Item position entries
◇ ◇ ◇
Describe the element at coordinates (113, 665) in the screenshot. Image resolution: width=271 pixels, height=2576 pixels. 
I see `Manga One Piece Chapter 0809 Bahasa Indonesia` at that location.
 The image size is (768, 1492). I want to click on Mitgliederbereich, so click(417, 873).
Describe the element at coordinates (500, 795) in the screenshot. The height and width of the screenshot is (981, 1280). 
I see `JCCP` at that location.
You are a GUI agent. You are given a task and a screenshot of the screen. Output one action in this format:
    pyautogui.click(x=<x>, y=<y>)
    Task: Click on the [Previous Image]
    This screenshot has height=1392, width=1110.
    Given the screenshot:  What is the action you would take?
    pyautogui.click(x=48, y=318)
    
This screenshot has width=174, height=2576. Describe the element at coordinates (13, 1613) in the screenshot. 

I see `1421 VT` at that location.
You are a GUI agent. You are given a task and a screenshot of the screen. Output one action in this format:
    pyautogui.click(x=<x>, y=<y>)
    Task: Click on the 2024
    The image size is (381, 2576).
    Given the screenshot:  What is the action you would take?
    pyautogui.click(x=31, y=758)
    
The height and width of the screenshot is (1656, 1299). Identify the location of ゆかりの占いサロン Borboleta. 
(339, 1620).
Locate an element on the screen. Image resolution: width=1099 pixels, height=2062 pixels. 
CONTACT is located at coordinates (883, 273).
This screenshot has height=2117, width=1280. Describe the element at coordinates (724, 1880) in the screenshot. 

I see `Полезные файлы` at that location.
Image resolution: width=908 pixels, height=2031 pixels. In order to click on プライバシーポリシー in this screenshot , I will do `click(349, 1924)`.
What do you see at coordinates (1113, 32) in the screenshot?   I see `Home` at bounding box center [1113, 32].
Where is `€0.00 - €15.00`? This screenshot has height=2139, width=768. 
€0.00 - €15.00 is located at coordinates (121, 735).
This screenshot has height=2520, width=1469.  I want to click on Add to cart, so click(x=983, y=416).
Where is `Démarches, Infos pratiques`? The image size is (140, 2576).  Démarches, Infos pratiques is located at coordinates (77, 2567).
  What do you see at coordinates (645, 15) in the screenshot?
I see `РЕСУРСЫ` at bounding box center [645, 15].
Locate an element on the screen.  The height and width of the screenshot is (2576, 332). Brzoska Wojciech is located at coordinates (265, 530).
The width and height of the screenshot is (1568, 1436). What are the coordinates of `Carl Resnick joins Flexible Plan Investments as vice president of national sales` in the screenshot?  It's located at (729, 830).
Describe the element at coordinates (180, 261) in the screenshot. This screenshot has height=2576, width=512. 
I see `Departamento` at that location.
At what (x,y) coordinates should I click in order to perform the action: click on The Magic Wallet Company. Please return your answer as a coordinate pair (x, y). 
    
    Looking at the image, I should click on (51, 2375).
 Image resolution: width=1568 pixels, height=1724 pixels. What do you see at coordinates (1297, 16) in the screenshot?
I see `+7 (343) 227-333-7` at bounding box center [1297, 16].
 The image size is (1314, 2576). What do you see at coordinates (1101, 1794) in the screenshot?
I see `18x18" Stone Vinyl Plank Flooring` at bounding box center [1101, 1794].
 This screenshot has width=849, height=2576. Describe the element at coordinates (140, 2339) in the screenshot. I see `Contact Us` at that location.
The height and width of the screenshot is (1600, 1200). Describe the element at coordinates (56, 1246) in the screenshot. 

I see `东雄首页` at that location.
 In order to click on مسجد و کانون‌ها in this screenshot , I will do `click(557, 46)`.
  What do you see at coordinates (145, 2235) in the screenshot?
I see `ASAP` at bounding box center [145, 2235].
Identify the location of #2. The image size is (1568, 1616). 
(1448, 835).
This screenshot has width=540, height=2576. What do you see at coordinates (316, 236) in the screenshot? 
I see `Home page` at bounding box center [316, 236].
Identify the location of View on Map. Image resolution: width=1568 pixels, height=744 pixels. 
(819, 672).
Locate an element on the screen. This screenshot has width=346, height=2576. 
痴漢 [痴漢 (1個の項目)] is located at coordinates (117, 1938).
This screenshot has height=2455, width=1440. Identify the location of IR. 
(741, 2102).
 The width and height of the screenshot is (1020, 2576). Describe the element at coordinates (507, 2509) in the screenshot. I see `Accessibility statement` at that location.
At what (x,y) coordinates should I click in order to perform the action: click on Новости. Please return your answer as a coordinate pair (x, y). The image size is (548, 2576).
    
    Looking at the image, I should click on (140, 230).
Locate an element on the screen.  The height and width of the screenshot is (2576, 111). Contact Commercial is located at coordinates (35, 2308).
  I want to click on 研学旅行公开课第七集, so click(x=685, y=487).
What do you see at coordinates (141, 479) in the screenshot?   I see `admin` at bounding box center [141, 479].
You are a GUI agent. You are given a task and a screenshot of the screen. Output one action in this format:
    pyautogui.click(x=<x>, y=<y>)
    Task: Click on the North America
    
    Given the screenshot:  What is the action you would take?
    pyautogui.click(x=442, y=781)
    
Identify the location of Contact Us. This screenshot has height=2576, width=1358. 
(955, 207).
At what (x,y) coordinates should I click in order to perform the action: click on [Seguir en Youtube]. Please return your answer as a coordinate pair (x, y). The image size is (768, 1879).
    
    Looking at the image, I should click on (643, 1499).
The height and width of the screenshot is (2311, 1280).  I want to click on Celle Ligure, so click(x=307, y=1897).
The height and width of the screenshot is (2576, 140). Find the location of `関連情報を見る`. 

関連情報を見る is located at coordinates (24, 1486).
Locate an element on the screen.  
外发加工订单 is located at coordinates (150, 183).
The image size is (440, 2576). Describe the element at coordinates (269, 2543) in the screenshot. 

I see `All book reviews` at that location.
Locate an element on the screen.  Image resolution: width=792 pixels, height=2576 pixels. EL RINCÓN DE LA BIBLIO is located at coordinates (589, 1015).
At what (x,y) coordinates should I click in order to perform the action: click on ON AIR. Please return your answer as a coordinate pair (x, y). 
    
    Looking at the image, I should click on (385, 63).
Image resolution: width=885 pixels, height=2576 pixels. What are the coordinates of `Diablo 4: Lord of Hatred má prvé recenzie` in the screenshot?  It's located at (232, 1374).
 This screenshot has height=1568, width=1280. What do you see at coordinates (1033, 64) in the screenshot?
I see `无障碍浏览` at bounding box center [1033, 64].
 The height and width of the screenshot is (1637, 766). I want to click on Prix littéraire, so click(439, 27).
◇ ◇ ◇
Write out the lines from the line with "This screenshot has height=2455, width=1440." up to and including the line with "pyautogui.click(x=442, y=781)", reproducing them exactly.

This screenshot has height=2455, width=1440. Identify the location of IR. 
(741, 2102).
 The width and height of the screenshot is (1020, 2576). Describe the element at coordinates (507, 2509) in the screenshot. I see `Accessibility statement` at that location.
At what (x,y) coordinates should I click in order to perform the action: click on Новости. Please return your answer as a coordinate pair (x, y). The image size is (548, 2576).
    
    Looking at the image, I should click on (140, 230).
Locate an element on the screen.  The height and width of the screenshot is (2576, 111). Contact Commercial is located at coordinates (35, 2308).
  I want to click on 研学旅行公开课第七集, so click(x=685, y=487).
What do you see at coordinates (141, 479) in the screenshot?   I see `admin` at bounding box center [141, 479].
You are a GUI agent. You are given a task and a screenshot of the screen. Output one action in this format:
    pyautogui.click(x=<x>, y=<y>)
    Task: Click on the North America
    
    Given the screenshot:  What is the action you would take?
    pyautogui.click(x=442, y=781)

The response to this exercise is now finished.